Сейчас улицу Гоголя резко переименовали в Малую Морскую. Не очень понятно, чем насолил Н.В. Гоголь новой демократической России. Но улицу Гоголя переименовали. Улицу Маяковского вот не переименовали, даже улица Ленина на Петроградской осталась не переименованной. А вот Гоголю не повезло. Не вписался в новую реальность. Кто знает, возможно представительный Собчак был отчасти и пророком. И смог заглянуть в будущее. В котором (будущем) после 2014 года Гоголь оказался просто жовто-блакитным радяньским хохлом. И щирым националистом. А ведь был когда-то русским классиком. Но боюсь, что-то меня не туда занесло. Хотя может я здесь и не особенно виноват.  Не иначе сам Гоголь наворожил. Уж очень это переименование в его духе. Чертовщина какая-то. 
Итак, молодая обаятельная Алла заходит в юридическую консультацию. На углу Невского и Гоголя, в низочке. А может и в бейзменте, если призвать на помощь великий хотя и не такой уж могучий ново-русский язык.  Платит 1 рубль (что по нашим тем деньгам было совсем немало). И с квитанцией в руке идёт в кабинку. Такая небольшая кабиночка. Вроде исповедальной в католической церкви. Там сидит старый, повидавший виды адвокат. «Чем могу служить». И наша героиня сразу берёт быка за рога (ну про быка это я так, для художественности ляпнул. С кем не бывает). «У меня – возможно так она начала, хотя я и не ручаюсь –к вам один вопрос. Нобелевская премия облагается алиментами?». Невозмутимый служитель Фемиды полюбопытствовал: «вас бросил Нобелевский лауреат?». «Нет я сама этого неудачника бросила». Что и говорить – смешной случай. Обхохочешься. Только участникам-то было не до смеха. Нищета была такая свирепая у молодой женщины с маленькой дочкой Эрикой на руках, что самая невероятная идея раздобыть денег не казалась фантастической.
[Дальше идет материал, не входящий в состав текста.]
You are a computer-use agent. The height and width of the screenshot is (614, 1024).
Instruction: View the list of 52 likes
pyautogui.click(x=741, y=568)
Ну а теперь к порядку. Молодая и решительная (это важно), русская (это важно), провинциалка приезжает в Питер. Возможно с целью покорить этот довольно запущенный к тому времени (лет 50 не ремонтировали) областной центр. Как Эжен Растиньяк, к примеру, герой бессмертных романов Бальзака. Она даже начала учиться в каком-то институте. Но специальность оказалась не по душе нашей подруге. И характер не позволил ей просто коптить небо в этой обители наук. Наша Алла бросила институт. И очень это сурово было при советской власти. 
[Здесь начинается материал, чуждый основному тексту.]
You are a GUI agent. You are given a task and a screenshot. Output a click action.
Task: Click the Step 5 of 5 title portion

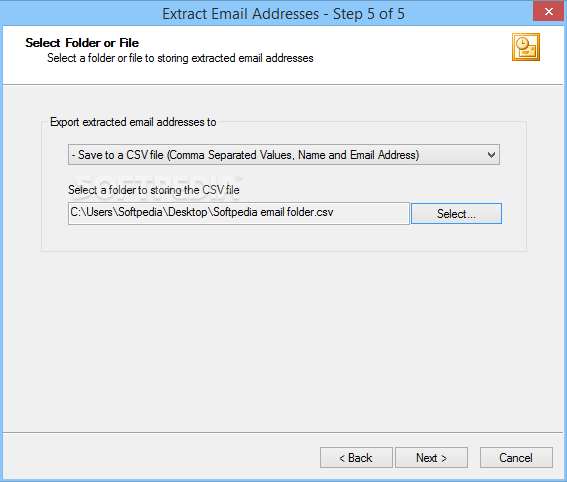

Бедная девушка попалась в сети советской действительности. Спас новый круг знакомств. Алла Ск. любила родную литературу. И родную речь (но об этом ниже). И литераторов. И у неё самой, может быть, даже были некоторые опыты по части изящной словесности. Как и полагается героине Алла была молода и хороша собой. Да и характер был будь здоров какой. Она приглянулась молодому поэту. Назовём его Андрей Иванович (для краткости). И не только ему. Но поэт оказался счастливчиком. И как в хорошем романе роман закончился скромным свадебным пиром. Точнее – начался. Потому что, увы, их союз оказался непрочным. Свободолюбивый характер Аллы дал себя знать. Их любовная лодка, как представил эту ситуацию сухопутный поэт Маяковский, дала видимо трещину. Или того хуже. Алла забрала в охапку дочку Эрику А. и ушла в свободное плавание (если мне позволительно истрепать до дыр роскошную метафору Маяковского). Это очень печальная история. Два замечательных человека разочаровались друг в друге. Трудно придумать более мрачную коллизию. А так хорошо начиналось. Я помню мы праздновали рождение дочери Андрея Ивановича. Счастливый родитель предложил пойти в интуристовскую «Асторию». Куда нас просто не впустили. Уж очень мы не вписались в интерьер. Швейцар (в чине капитана, не ниже) встал на защиту мира и социализма с отработанным текстом: «куда прёшь, посторонним вход запрещён». На что поэт ему возразил: «у меня дочь родилась, болван». И мы пошли в шалман по соседству.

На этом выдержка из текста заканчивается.